* Data records:

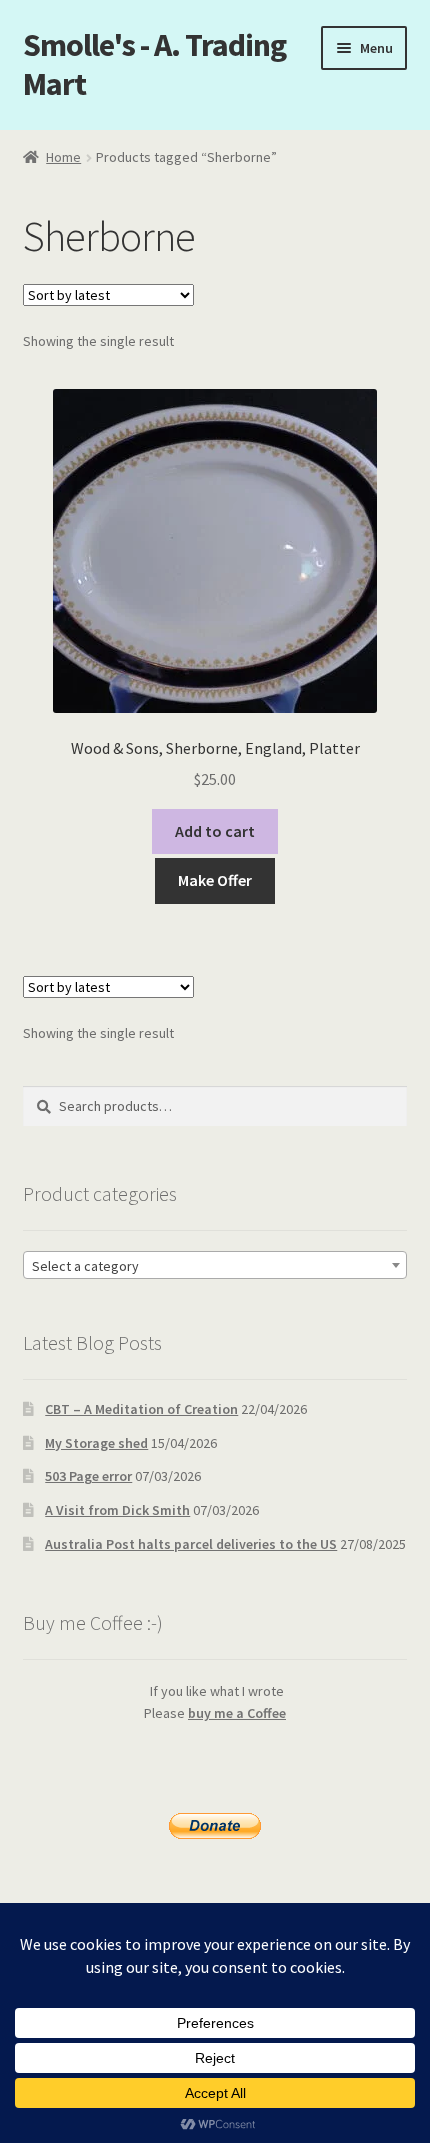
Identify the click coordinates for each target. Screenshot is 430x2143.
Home (63, 157)
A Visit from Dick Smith (117, 1510)
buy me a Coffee (237, 1713)
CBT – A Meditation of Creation (141, 1409)
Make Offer (215, 880)
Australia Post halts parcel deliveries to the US (191, 1544)
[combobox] (215, 1265)
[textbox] (215, 1266)
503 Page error (88, 1476)
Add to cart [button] (215, 831)
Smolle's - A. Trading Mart (154, 64)
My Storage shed (96, 1443)
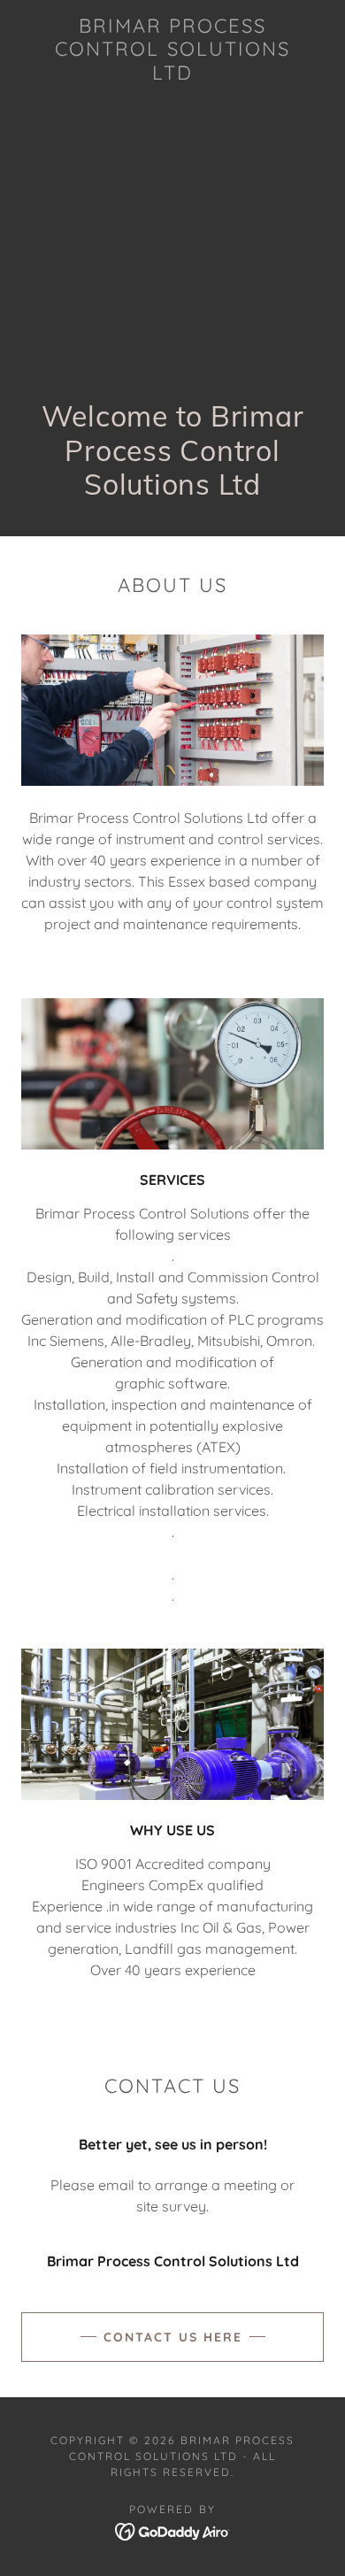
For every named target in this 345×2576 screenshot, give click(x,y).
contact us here (173, 2337)
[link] (172, 49)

* Instructions for the task: Repeat the entries exactly and keep the pictures out of the copy.

* Finished exercise:
Identify the click coordinates for each target. Screenshot is 430x2143.
Home (63, 157)
A Visit from Dick Smith (117, 1510)
buy me a Coffee (237, 1713)
CBT – A Meditation of Creation (141, 1409)
Make Offer (215, 880)
Australia Post halts parcel deliveries to the US (191, 1544)
[combobox] (215, 1265)
[textbox] (215, 1266)
503 Page error (88, 1476)
Add to cart [button] (215, 831)
Smolle's - A. Trading Mart (154, 64)
My Storage shed (96, 1443)
For every named target in this 345×2576 screenshot, give click(x,y).
contact us here (173, 2337)
[link] (172, 49)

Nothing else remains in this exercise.